Stored dataset items

-=-=-=-=-

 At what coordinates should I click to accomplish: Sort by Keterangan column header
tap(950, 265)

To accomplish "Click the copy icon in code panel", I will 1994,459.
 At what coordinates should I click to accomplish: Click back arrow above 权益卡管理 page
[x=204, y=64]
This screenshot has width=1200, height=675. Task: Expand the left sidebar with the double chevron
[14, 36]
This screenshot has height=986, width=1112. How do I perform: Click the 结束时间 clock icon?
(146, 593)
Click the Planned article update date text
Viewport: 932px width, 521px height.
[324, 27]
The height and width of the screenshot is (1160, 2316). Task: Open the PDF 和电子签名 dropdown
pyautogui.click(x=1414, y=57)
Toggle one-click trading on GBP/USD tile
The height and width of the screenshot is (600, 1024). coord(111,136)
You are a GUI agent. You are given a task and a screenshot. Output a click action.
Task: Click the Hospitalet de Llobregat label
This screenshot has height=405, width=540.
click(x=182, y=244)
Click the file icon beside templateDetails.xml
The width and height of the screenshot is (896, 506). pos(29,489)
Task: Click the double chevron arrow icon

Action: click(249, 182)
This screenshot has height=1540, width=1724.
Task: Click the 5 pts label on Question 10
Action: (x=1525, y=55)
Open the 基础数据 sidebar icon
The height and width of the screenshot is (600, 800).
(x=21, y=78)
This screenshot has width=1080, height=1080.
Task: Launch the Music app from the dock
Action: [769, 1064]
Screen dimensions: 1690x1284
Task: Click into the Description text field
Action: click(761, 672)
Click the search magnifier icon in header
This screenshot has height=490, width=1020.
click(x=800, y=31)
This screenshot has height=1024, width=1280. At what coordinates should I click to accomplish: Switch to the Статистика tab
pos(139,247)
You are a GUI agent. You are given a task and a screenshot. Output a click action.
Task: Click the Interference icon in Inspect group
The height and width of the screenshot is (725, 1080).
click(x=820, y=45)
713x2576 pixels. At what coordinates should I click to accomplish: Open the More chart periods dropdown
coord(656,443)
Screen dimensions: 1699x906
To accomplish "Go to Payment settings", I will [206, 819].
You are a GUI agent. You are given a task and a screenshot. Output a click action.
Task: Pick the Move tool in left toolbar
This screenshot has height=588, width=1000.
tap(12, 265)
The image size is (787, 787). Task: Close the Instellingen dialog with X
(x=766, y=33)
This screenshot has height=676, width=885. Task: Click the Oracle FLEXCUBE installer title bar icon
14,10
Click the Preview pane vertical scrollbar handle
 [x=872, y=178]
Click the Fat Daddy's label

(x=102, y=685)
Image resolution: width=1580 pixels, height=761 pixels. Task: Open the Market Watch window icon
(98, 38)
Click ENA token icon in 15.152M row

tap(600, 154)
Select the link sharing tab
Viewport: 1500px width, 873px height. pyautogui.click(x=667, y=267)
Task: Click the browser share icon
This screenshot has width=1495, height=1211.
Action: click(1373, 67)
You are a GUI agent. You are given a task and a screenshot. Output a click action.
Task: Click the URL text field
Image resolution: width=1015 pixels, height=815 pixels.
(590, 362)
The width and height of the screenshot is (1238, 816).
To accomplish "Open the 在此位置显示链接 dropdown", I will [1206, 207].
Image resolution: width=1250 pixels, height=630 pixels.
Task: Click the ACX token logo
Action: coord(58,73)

-=-=-=-=-

> YOUR INSTRUCTIONS:
Reproduce all entries exactly, leaving each one whole.

> RESPONSE BOX:
 At what coordinates should I click to accomplish: Sort by Keterangan column header
tap(950, 265)

To accomplish "Click the copy icon in code panel", I will 1994,459.
 At what coordinates should I click to accomplish: Click back arrow above 权益卡管理 page
[x=204, y=64]
This screenshot has width=1200, height=675. Task: Expand the left sidebar with the double chevron
[14, 36]
This screenshot has height=986, width=1112. How do I perform: Click the 结束时间 clock icon?
(146, 593)
Click the Planned article update date text
Viewport: 932px width, 521px height.
[324, 27]
The height and width of the screenshot is (1160, 2316). Task: Open the PDF 和电子签名 dropdown
pyautogui.click(x=1414, y=57)
Toggle one-click trading on GBP/USD tile
The height and width of the screenshot is (600, 1024). coord(111,136)
You are a GUI agent. You are given a task and a screenshot. Output a click action.
Task: Click the Hospitalet de Llobregat label
This screenshot has height=405, width=540.
click(x=182, y=244)
Click the file icon beside templateDetails.xml
The width and height of the screenshot is (896, 506). pos(29,489)
Task: Click the double chevron arrow icon

Action: click(249, 182)
This screenshot has height=1540, width=1724.
Task: Click the 5 pts label on Question 10
Action: (x=1525, y=55)
Open the 基础数据 sidebar icon
The height and width of the screenshot is (600, 800).
(x=21, y=78)
This screenshot has width=1080, height=1080.
Task: Launch the Music app from the dock
Action: [769, 1064]
Screen dimensions: 1690x1284
Task: Click into the Description text field
Action: click(761, 672)
Click the search magnifier icon in header
This screenshot has height=490, width=1020.
click(x=800, y=31)
This screenshot has height=1024, width=1280. At what coordinates should I click to accomplish: Switch to the Статистика tab
pos(139,247)
You are a GUI agent. You are given a task and a screenshot. Output a click action.
Task: Click the Interference icon in Inspect group
The height and width of the screenshot is (725, 1080).
click(x=820, y=45)
713x2576 pixels. At what coordinates should I click to accomplish: Open the More chart periods dropdown
coord(656,443)
Screen dimensions: 1699x906
To accomplish "Go to Payment settings", I will [206, 819].
You are a GUI agent. You are given a task and a screenshot. Output a click action.
Task: Pick the Move tool in left toolbar
This screenshot has height=588, width=1000.
tap(12, 265)
The image size is (787, 787). Task: Close the Instellingen dialog with X
(x=766, y=33)
This screenshot has height=676, width=885. Task: Click the Oracle FLEXCUBE installer title bar icon
14,10
Click the Preview pane vertical scrollbar handle
 [x=872, y=178]
Click the Fat Daddy's label

(x=102, y=685)
Image resolution: width=1580 pixels, height=761 pixels. Task: Open the Market Watch window icon
(98, 38)
Click ENA token icon in 15.152M row

tap(600, 154)
Select the link sharing tab
Viewport: 1500px width, 873px height. pyautogui.click(x=667, y=267)
Task: Click the browser share icon
This screenshot has width=1495, height=1211.
Action: click(1373, 67)
You are a GUI agent. You are given a task and a screenshot. Output a click action.
Task: Click the URL text field
Image resolution: width=1015 pixels, height=815 pixels.
(590, 362)
The width and height of the screenshot is (1238, 816).
To accomplish "Open the 在此位置显示链接 dropdown", I will [1206, 207].
Image resolution: width=1250 pixels, height=630 pixels.
Task: Click the ACX token logo
Action: coord(58,73)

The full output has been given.